*ISTRUZIONI OPERATIVE:*
Ripeti parola per parola, senza alcuna modifica, l'intero articolo sulla guardia costiera libica riportato qui sotto.

La guardia costiera libica ha ucciso tre persone, ma al governo italiano non importa
Meno di due settimane fa, il parlamento ha rinnovato i finanziamenti alla guardia costiera libica per 10 milioni di euro
Meno di due settimane fa, il parlamento ha rinnovato i finanziamenti alla guardia costiera libica per 10 milioni di euro
La “guardia costiera libica,” a cui il parlamento italiano ha appena rinnovato un finanziamento da 10 milioni di euro nel 2020, ha aperto il fuoco contro un gruppo di migranti sudanesi, uccidendo tre persone e ferendone altre quattro. I tre uomini si trovavano nel gruppo di 73 persone intercettate in mare e riportate a Khoms nella giornata di lunedì. Secondo la ricostruzione dell’Oim, che ha dato la notizia ieri pomeriggio, i libici hanno iniziato a sparare quando i migranti hanno cercato di scappare subito dopo lo sbarco, per evitare di essere riportati nei lager.

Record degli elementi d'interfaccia
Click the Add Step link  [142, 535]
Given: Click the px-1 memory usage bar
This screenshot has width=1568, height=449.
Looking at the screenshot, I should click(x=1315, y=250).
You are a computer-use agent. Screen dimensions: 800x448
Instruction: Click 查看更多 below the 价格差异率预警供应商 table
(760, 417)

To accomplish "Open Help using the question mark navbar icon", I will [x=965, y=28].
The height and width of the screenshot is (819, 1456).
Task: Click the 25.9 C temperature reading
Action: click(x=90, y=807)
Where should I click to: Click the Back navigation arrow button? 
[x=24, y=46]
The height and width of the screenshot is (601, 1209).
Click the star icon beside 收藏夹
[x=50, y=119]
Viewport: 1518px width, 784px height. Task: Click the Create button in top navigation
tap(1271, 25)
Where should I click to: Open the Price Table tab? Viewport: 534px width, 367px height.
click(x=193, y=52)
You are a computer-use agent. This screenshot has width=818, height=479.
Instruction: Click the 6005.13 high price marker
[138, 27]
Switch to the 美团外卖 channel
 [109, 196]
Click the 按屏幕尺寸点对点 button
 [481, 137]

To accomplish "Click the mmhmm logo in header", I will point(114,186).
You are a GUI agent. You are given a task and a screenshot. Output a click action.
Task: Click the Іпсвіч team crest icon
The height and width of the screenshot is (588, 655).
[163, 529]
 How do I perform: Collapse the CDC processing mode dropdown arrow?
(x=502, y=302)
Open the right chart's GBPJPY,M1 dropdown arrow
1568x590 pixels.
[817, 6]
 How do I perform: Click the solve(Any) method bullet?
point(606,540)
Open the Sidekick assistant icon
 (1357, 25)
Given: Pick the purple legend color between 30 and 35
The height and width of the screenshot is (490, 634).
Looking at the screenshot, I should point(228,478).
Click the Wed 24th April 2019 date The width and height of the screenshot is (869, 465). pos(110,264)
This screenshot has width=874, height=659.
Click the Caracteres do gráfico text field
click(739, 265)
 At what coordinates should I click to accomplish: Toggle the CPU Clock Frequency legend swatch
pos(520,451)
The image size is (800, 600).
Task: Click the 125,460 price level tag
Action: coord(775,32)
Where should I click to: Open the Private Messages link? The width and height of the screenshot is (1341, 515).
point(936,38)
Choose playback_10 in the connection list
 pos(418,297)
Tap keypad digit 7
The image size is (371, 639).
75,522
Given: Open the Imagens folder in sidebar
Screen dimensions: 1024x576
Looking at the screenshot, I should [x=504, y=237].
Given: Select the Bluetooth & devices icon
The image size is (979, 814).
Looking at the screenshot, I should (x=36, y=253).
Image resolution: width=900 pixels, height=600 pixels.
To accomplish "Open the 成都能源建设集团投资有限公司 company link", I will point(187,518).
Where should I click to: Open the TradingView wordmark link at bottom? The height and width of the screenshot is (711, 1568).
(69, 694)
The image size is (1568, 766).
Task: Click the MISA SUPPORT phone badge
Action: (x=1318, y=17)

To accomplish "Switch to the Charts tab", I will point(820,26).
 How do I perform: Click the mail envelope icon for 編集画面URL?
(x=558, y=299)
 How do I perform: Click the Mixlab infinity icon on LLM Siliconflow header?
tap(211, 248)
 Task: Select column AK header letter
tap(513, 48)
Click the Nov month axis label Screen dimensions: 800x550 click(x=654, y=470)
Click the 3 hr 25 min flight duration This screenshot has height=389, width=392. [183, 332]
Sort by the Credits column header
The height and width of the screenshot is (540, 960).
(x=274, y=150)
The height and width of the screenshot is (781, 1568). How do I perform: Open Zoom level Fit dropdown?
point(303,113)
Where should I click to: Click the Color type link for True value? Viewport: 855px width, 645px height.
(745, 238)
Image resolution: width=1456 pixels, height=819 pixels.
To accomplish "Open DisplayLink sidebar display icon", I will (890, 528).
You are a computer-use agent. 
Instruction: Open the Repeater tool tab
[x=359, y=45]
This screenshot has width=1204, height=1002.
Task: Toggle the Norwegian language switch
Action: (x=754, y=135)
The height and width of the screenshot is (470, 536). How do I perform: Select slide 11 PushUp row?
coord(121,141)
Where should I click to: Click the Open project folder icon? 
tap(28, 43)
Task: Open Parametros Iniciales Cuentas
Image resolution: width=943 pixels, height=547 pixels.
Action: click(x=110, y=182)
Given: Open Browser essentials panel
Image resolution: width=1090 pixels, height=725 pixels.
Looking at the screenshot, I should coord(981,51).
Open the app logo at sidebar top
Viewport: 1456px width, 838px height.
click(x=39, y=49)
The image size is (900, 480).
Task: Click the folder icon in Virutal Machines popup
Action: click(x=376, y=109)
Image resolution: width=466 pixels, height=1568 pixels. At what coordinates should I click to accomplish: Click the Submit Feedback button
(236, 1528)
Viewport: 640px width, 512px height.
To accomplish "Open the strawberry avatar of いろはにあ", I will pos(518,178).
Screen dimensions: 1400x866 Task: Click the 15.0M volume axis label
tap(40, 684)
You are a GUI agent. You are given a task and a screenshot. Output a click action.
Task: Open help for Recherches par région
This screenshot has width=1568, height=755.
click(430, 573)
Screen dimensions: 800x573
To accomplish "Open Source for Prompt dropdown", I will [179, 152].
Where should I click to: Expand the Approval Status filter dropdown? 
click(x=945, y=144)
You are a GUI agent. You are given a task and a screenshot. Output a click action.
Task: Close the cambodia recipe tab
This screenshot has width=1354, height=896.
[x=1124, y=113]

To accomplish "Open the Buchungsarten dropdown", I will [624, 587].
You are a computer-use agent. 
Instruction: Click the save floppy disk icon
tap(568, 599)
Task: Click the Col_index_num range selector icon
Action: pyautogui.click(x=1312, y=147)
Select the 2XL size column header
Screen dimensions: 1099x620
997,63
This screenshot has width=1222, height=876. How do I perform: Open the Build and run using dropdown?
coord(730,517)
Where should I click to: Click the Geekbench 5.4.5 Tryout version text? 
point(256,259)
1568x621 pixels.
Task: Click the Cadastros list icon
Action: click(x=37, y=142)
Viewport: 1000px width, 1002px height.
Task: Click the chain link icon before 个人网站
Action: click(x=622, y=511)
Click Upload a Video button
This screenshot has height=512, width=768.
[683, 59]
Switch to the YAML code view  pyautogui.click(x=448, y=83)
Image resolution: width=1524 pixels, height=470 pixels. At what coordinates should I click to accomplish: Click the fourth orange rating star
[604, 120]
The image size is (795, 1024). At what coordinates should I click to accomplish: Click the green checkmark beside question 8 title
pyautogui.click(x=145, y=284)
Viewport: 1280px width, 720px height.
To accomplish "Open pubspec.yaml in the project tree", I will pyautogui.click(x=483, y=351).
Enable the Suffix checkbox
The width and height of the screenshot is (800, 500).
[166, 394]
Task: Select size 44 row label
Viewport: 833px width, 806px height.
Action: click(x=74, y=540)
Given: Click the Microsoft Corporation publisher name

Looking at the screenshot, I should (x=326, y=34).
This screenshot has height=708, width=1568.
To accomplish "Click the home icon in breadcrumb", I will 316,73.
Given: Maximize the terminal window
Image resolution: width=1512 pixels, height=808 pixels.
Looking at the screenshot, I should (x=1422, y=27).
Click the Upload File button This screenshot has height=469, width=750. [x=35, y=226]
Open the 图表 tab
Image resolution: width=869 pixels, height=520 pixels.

*ESITO DEL COMPITO:*
La guardia costiera libica ha ucciso tre persone, ma al governo italiano non importa
Meno di due settimane fa, il parlamento ha rinnovato i finanziamenti alla guardia costiera libica per 10 milioni di euro
Meno di due settimane fa, il parlamento ha rinnovato i finanziamenti alla guardia costiera libica per 10 milioni di euro
La “guardia costiera libica,” a cui il parlamento italiano ha appena rinnovato un finanziamento da 10 milioni di euro nel 2020, ha aperto il fuoco contro un gruppo di migranti sudanesi, uccidendo tre persone e ferendone altre quattro. I tre uomini si trovavano nel gruppo di 73 persone intercettate in mare e riportate a Khoms nella giornata di lunedì. Secondo la ricostruzione dell’Oim, che ha dato la notizia ieri pomeriggio, i libici hanno iniziato a sparare quando i migranti hanno cercato di scappare subito dopo lo sbarco, per evitare di essere riportati nei lager.